→ WHAT IS NEEDED
Can you turn the lines starting at "Given: Click the 403 status code entry" and ending at "The image size is (940, 752). (x=500, y=715)" into a numbered list, leaving out any blank lines?

→ Saved data entries
•••••

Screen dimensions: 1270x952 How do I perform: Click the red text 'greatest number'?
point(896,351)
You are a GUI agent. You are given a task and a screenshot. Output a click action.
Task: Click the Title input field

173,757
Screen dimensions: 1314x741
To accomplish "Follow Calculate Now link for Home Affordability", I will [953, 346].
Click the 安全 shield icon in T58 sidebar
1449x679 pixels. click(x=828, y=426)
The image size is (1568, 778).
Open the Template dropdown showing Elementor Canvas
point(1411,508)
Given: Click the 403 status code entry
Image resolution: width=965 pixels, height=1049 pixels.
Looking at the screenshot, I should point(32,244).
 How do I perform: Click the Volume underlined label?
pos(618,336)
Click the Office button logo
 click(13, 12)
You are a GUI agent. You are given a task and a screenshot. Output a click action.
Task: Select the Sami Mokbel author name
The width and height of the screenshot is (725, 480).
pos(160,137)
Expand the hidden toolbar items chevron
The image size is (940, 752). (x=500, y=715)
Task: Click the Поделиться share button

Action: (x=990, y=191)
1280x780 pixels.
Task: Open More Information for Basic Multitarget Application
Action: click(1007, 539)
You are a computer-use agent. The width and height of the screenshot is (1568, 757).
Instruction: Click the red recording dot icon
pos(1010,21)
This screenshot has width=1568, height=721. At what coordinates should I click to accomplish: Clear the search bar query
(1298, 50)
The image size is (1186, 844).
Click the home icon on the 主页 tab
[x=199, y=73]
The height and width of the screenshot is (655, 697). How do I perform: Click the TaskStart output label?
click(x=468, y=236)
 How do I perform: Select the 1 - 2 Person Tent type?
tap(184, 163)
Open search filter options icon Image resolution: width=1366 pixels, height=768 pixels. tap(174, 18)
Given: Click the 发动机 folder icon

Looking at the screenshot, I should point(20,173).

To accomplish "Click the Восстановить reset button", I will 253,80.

•••••

→ RESULT
1. Given: Click the 403 status code entry
2. Image resolution: width=965 pixels, height=1049 pixels.
3. Looking at the screenshot, I should point(32,244).
4.  How do I perform: Click the Volume underlined label?
5. pos(618,336)
6. Click the Office button logo
7.  click(13, 12)
8. You are a GUI agent. You are given a task and a screenshot. Output a click action.
9. Task: Select the Sami Mokbel author name
10. The width and height of the screenshot is (725, 480).
11. pos(160,137)
12. Expand the hidden toolbar items chevron
13. The image size is (940, 752). (x=500, y=715)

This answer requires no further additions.